Tom Murray Emile is one of the best Canadian films that I have ever seen. Ian McKellen is superb as Emile, a loner who abandoned his family many years ago and finds himself visiting his few remaining relatives.Emile lived with his two brothers on a Saskatchewan farm. Karl, the eldest, was an insensitive controller. Emile, the educated one, left to be a professor in England, leaving Karl and the youngest, depressed brother on their own, with tragic consequences. Karl married and had a daughter, Nadia (Deborah Kara Unger). When Karl and his wife died in an accident, Emile was sent for to get his niece, Maria (Theo Crane), who was in an orphanage. Emile returned to look into business about the farm but made up an excuse why he could not take the niece back with him. These details from the past all appear in flashbacks, as seen in Emile's own mind. He remembers everyone as he last saw them: his brothers as they were when he left them but himself as he is now.
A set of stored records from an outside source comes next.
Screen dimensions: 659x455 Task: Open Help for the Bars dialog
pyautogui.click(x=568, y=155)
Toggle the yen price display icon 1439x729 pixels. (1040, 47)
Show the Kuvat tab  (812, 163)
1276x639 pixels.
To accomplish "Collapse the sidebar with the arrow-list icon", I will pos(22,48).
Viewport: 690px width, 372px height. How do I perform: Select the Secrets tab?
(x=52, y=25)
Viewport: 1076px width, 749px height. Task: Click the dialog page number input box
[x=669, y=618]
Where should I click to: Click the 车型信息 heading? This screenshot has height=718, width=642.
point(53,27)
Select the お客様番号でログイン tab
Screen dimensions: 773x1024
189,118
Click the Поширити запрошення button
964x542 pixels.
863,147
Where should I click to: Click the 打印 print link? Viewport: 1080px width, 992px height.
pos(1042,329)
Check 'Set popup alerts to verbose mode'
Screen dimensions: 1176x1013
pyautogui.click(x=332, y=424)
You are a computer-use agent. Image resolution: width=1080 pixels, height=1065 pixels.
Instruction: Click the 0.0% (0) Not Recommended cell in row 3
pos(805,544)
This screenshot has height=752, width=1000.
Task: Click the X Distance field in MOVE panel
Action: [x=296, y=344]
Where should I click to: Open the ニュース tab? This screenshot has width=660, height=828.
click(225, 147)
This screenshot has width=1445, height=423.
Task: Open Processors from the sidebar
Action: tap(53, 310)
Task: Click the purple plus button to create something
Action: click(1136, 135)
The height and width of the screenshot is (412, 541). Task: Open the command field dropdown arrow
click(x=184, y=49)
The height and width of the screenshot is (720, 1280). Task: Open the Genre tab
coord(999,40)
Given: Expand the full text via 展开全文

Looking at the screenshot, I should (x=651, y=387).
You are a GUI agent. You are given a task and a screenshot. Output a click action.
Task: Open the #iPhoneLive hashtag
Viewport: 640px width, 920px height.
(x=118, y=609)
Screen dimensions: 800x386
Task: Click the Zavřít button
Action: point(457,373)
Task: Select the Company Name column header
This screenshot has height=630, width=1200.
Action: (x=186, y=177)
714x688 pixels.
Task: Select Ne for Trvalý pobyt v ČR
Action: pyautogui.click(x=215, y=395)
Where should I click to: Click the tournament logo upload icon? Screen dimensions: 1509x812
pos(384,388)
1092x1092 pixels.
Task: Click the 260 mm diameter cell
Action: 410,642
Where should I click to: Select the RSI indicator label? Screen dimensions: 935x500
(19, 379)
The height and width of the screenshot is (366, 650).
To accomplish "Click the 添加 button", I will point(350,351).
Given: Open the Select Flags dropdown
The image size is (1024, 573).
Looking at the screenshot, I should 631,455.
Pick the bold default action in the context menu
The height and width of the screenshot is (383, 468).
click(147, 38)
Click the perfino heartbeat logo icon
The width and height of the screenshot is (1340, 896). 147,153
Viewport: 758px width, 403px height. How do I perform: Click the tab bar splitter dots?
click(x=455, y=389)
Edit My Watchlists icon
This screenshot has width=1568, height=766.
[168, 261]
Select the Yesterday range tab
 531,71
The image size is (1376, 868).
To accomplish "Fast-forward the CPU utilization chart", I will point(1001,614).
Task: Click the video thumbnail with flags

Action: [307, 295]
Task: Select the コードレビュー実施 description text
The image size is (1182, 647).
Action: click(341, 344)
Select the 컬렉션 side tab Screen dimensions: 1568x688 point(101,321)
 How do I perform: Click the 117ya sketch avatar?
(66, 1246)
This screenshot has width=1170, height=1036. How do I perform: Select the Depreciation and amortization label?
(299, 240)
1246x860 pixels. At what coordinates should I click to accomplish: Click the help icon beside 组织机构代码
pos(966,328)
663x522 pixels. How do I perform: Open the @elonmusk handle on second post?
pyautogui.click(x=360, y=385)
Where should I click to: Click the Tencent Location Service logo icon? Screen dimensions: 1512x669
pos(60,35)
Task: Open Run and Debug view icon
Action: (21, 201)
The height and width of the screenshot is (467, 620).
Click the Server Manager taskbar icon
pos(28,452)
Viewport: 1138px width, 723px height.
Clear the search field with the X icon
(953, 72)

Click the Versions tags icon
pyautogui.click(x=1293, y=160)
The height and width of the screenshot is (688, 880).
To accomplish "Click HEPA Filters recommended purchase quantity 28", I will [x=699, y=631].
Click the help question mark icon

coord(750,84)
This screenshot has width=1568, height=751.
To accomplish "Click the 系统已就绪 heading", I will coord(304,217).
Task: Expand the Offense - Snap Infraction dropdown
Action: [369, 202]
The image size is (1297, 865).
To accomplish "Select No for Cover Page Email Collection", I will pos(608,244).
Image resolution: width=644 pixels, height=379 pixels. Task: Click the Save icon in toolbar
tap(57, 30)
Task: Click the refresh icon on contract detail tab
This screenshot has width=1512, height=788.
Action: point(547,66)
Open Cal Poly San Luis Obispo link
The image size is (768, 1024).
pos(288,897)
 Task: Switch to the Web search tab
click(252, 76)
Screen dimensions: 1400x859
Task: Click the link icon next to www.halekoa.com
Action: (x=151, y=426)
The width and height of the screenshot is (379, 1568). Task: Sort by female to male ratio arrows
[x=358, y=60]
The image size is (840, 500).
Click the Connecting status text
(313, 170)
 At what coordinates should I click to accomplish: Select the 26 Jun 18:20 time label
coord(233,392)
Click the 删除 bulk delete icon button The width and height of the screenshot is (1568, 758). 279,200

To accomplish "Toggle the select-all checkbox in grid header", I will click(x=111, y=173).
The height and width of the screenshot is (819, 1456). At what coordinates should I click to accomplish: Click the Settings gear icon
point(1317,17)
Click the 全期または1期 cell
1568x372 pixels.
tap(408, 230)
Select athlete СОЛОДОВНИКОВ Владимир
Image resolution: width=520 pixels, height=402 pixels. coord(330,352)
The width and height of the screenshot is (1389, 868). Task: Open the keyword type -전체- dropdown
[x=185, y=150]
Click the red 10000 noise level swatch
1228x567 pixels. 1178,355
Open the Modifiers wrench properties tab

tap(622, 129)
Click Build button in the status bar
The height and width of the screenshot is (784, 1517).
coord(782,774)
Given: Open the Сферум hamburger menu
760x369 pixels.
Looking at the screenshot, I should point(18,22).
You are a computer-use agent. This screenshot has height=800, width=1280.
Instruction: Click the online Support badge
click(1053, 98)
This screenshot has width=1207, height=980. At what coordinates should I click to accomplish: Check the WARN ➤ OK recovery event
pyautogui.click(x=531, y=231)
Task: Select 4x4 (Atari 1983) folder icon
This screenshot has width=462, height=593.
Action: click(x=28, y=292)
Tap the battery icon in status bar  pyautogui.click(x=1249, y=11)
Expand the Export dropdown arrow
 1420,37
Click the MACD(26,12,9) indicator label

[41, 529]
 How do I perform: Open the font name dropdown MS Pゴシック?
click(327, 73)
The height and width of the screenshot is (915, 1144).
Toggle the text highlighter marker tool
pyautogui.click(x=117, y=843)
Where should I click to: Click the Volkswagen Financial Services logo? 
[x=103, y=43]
Remembrances of things that he never witnessed are all portrayed as he imagined them or as he would like to imagine them.In the present, his Alma Mater, a university in Victoria B.C. is bestowing an honorary degree upon him. His niece, Nadia, invites him to stay with her and her daughter, Maria. Everything is in turmoil; Nadia has just left her husband and taken Maria with her. They have just moved into a new home and Maria is quite distraught and taciturn; everything in her life has just been changed. Now, a great uncle, whom she has never seen, appears. At first Maria is aloof but soon they become the best of friends and all relationships reconfigure.Deborah Kara Unger and Theo Crane both played their roles convincingly. McKellen's performance could very well be his best ever. His portrayal of a personality in flux is subtle and clear. He must come to terms with the suffering that his decisions have caused others and whether to stay a loner or become involved.